Bierman will remain on the company’s board of directors, which is now responsible for identifying and appointing a new CEO. MedMen COO Ryan Lissack will step in as interim CEO for now.
Last month, MedMen co-founder Andrew Modlin announced that he had handed over all of his super voting shares to the company’s Executive Chairman, Ben Rose, until December 2020.
“The board supports both Adam’s decision to step aside for a new CEO to lead the company, and his and Andrew’s decision to surrender their voting rights to give all shareholders a stronger voice. This evolution will provide Adam the space to contribute to the future of MedMen and extend his commitment to the industry that he has helped pioneer,” Rose said in a public statement.
The news follows a series of layoffs at the company in California and recent court filings that have shed light on internal financial matters. Investors have sued the company in state court, alleging breach of fiduciary duty. Part of the lawsuit described a complicated internal structure that vested nearly all voting power within the company in the hands of Bierman and Modlin, effectively silencing any investors’ voices. That corporate power was conveyed in Bierman and Modlin’s super voting shares.

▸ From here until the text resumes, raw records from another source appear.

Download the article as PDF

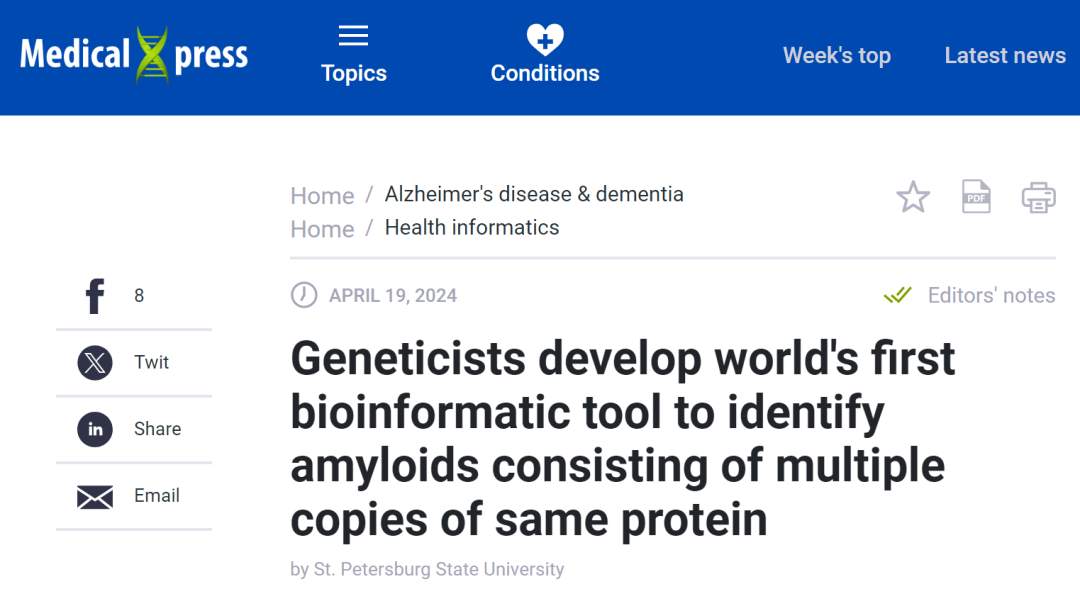[x=976, y=197]
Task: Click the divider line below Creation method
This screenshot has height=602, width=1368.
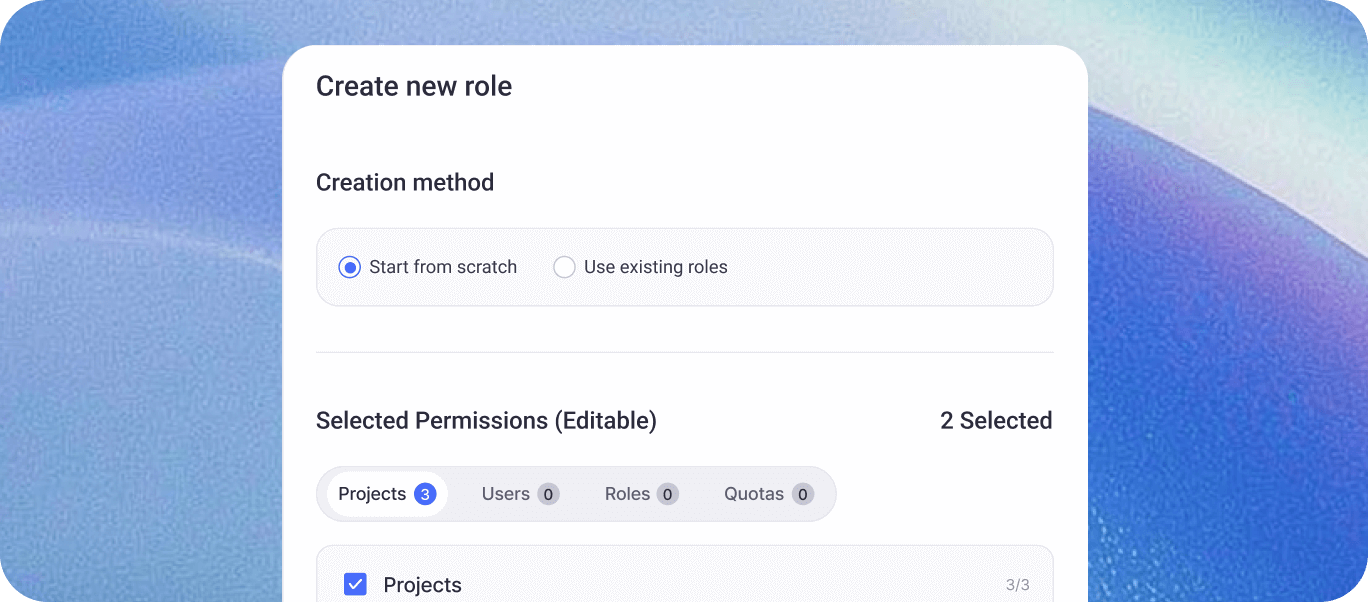Action: pyautogui.click(x=685, y=352)
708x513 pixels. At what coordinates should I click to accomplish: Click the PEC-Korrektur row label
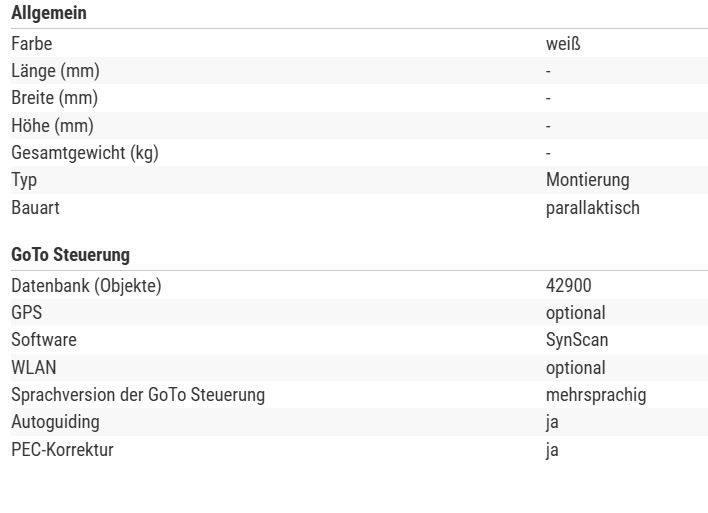tap(62, 450)
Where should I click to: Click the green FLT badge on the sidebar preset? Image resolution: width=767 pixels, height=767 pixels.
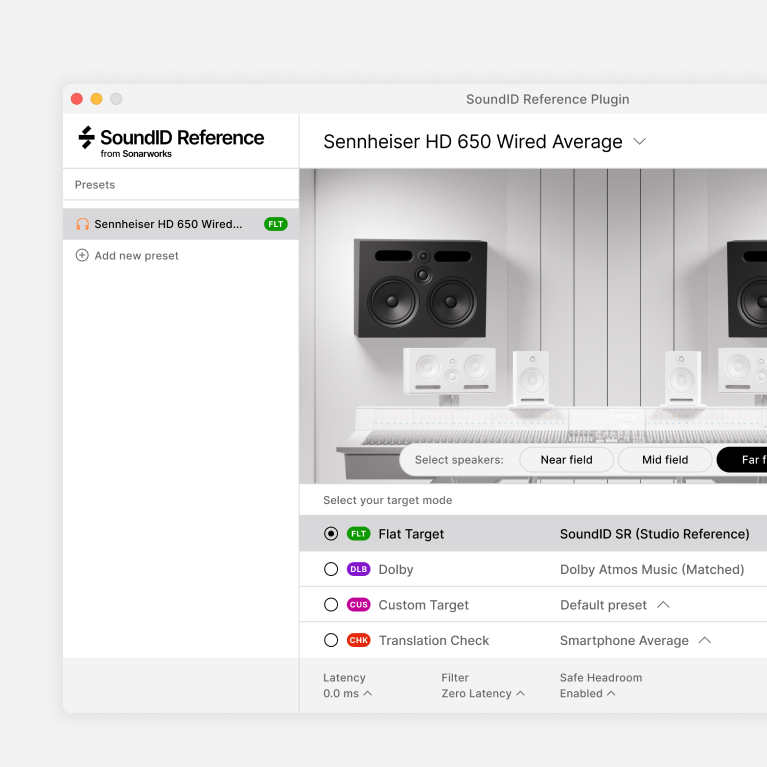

"As a result of the surrender of the super voting shares, by the end of 2020, MedMen will have only one class of outstanding shares, the Class B subordinate voting shares, each of which entitle the holder to one vote," according to the company.

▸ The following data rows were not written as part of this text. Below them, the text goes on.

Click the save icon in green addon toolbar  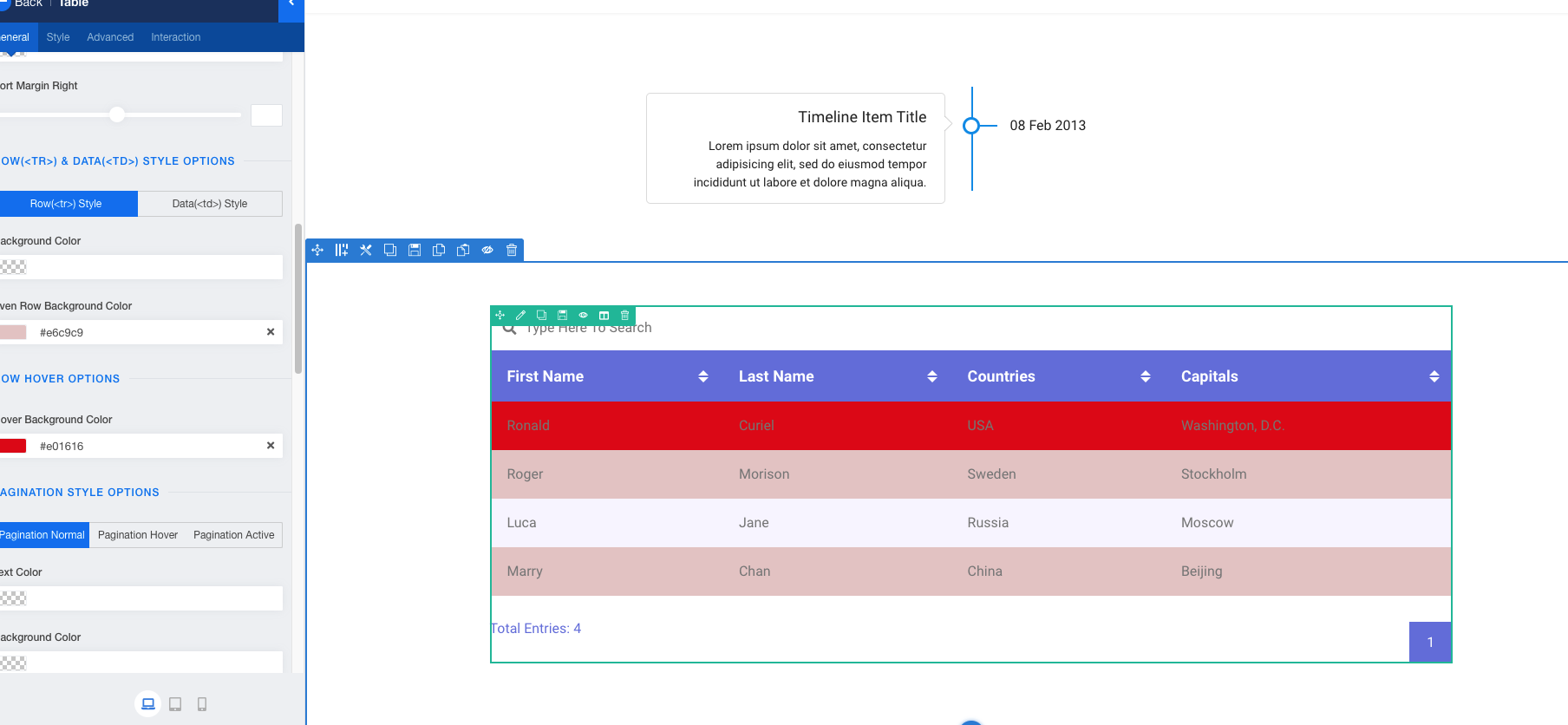click(x=562, y=316)
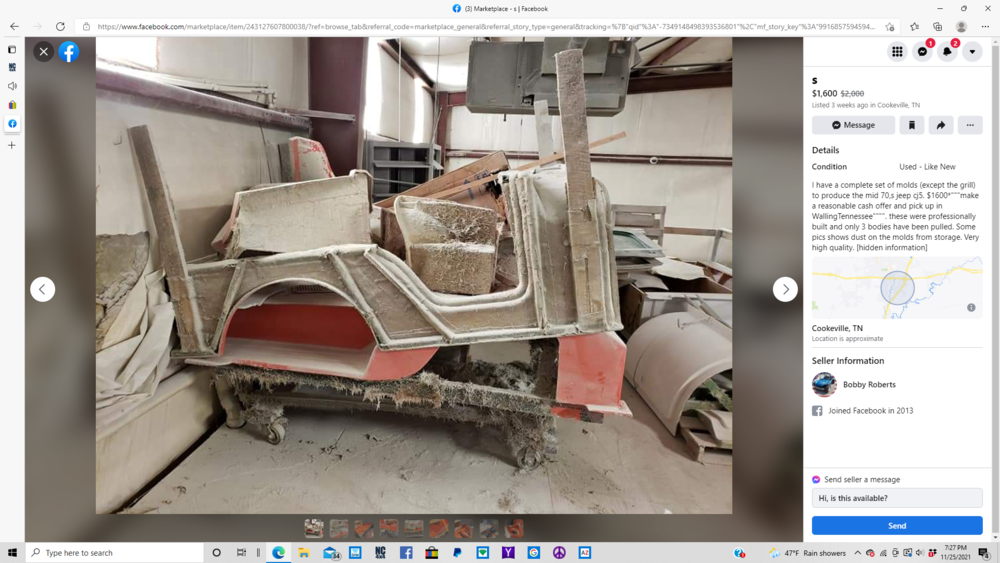Click the map info icon
This screenshot has width=1000, height=563.
tap(971, 308)
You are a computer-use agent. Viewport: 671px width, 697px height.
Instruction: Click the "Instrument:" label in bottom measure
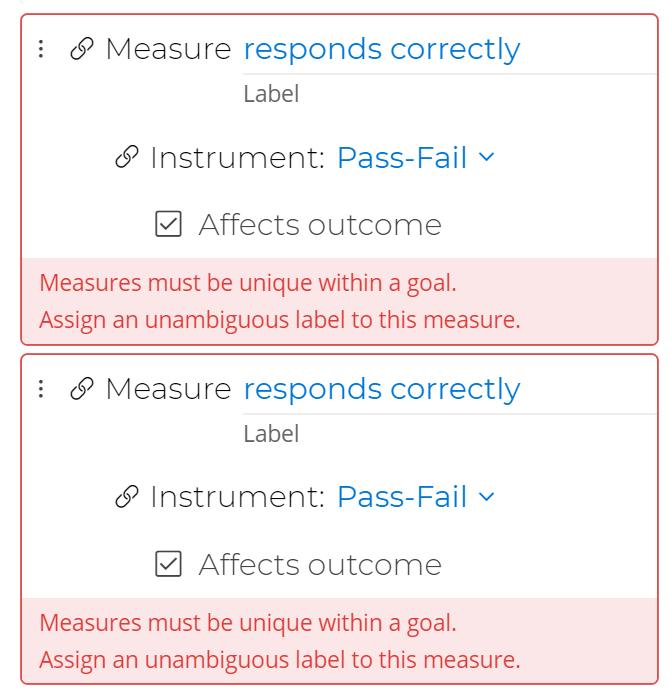[238, 497]
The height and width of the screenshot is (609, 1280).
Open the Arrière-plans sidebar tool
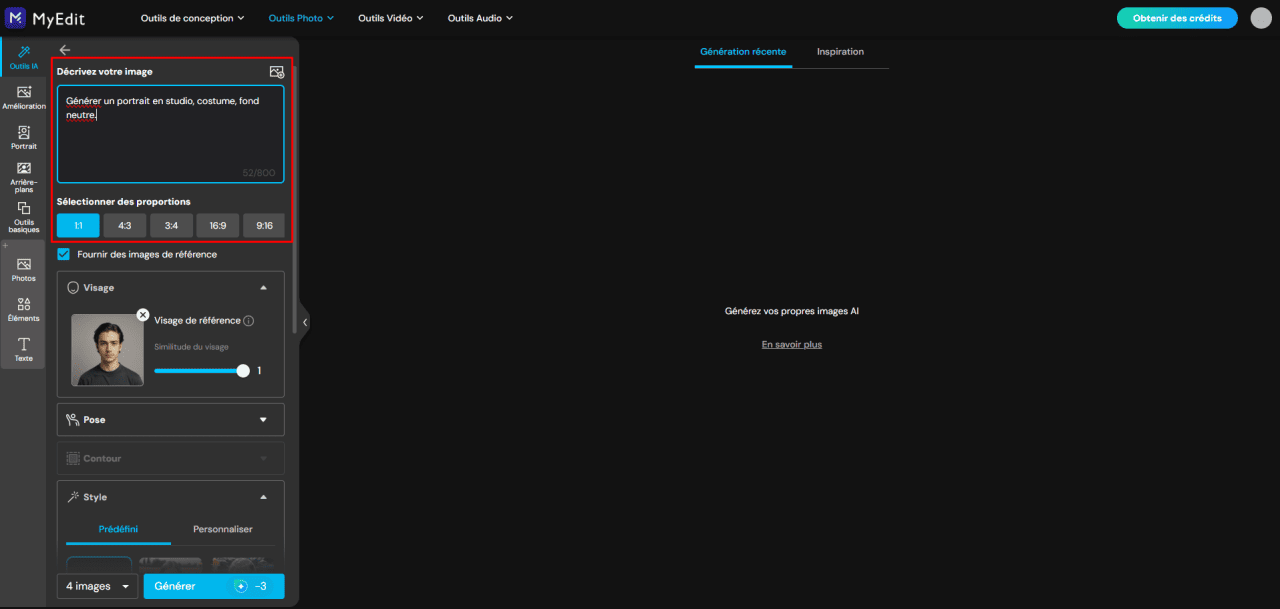(24, 176)
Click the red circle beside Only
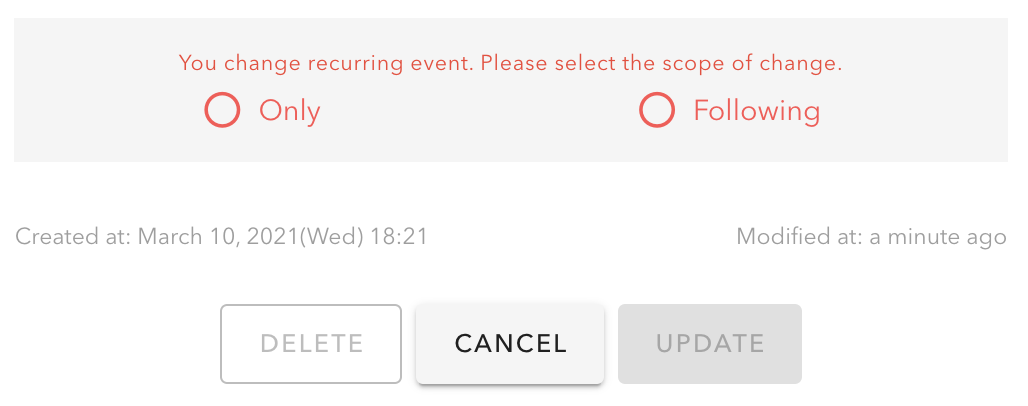 pos(222,110)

Second quarter financial results (for the company’s fiscal 2020) are due out Feb. 26.
A Seeking Alpha report from earlier this week paints a grim picture of long-term debt and negative cash flow. Throughout the past year, investors and industry observers have pointed to MedMen’s all-stock acquisition spree as a sign of trouble. And with no voice granted to the company’s legions of investors, Bierman’s corporate moves were never given space for debate or pushback.
Looking back at the investors’ lawsuit, one line stands out: “This dynamic—Bierman agreeing with Bierman to pay Bierman for things Bierman agreed with Bierman to do because they were good for Bierman, while being terrible for shareholders and for the entities Bierman decided should pay him—permeates the entire MedMen enterprise.”